23.02.2022 | aktual.: 25.02.2022 12:34
Trwa rosyjska inwazja na wschodzie Ukrainy. Od kilkudziesięciu godzin stale rośnie liczba przypadków naruszenia obowiązującego tam zawieszenia broni. Wirtualna Polska relacjonuje wydarzenia minuta po minucie.
"Węgry muszą trzymać się z dala". Orban zamieścił wpis
Do trwającego kryzysu w mediach społecznościowych odniósł się w środę premier Węgier Viktor Orban. Jego zdaniem mamy do czynienia z "rosyjsko-ukraińskim konfliktem wojskowym", od którego "Węgry muszą trzymać się z dala".

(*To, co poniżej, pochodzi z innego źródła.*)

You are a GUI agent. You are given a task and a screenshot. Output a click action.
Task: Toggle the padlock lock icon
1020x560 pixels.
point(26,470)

"Najważniejszą wartością jest bezpieczeństwo kraju. Nie ma mowy o wysłaniu na Ukrainę żołnierzy czy broni" - wskazał Orban, dodając że "trzeba uczynić wszystko w celu uniknięcia wojny".

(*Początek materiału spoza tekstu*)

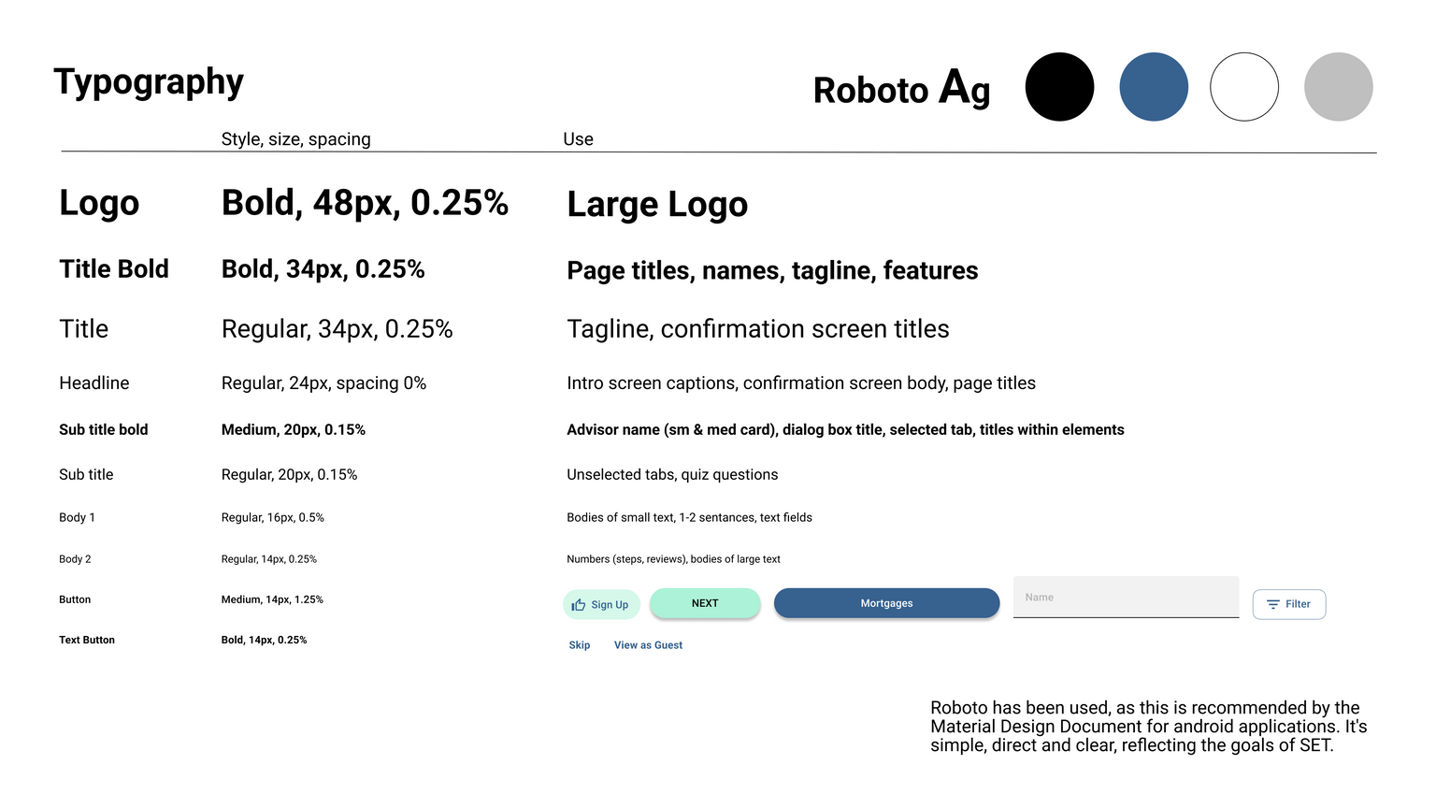This screenshot has height=808, width=1436.
Task: Click the thumbs-up icon in Sign Up
Action: (x=579, y=605)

- We wtorek Orban zapewnił w rozmowie telefonicznej z prezydentem Ukrainy Wołodymyrem Zełenskim, że Węgry w ramach skoordynowanej reakcji poprą wspólne wysiłki UE mające na celu rozwiązanie sytuacji. Dodał, że Węgry jako sąsiad Ukrainy z zaniepokojeniem obserwują rozwój wydarzeń w tym kraju - przekazał rzecznik Orbana, Bertalan Havasi.

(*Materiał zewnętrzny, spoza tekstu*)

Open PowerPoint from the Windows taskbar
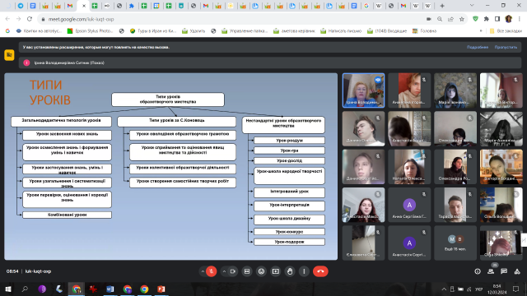The width and height of the screenshot is (527, 296). [x=161, y=289]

Z kolei szef węgierskiej dyplomacji Peter Szijjarto zapewnił, że Węgry nie zawetują unijnych sankcji przeciw Rosji.
Na czwartek planowane jest w tej sprawie posiedzenie Rady Europejskiej. "W XXI wieku nie ma miejsca na użycie siły i przymusu do zmiany granic. Zwołuję specjalne posiedzenie Rady Europejskiej w Brukseli, aby omówić najnowsze wydarzenia związane z Ukrainą i Rosją" - zapowiedział przewodniczący RE Charles Michel.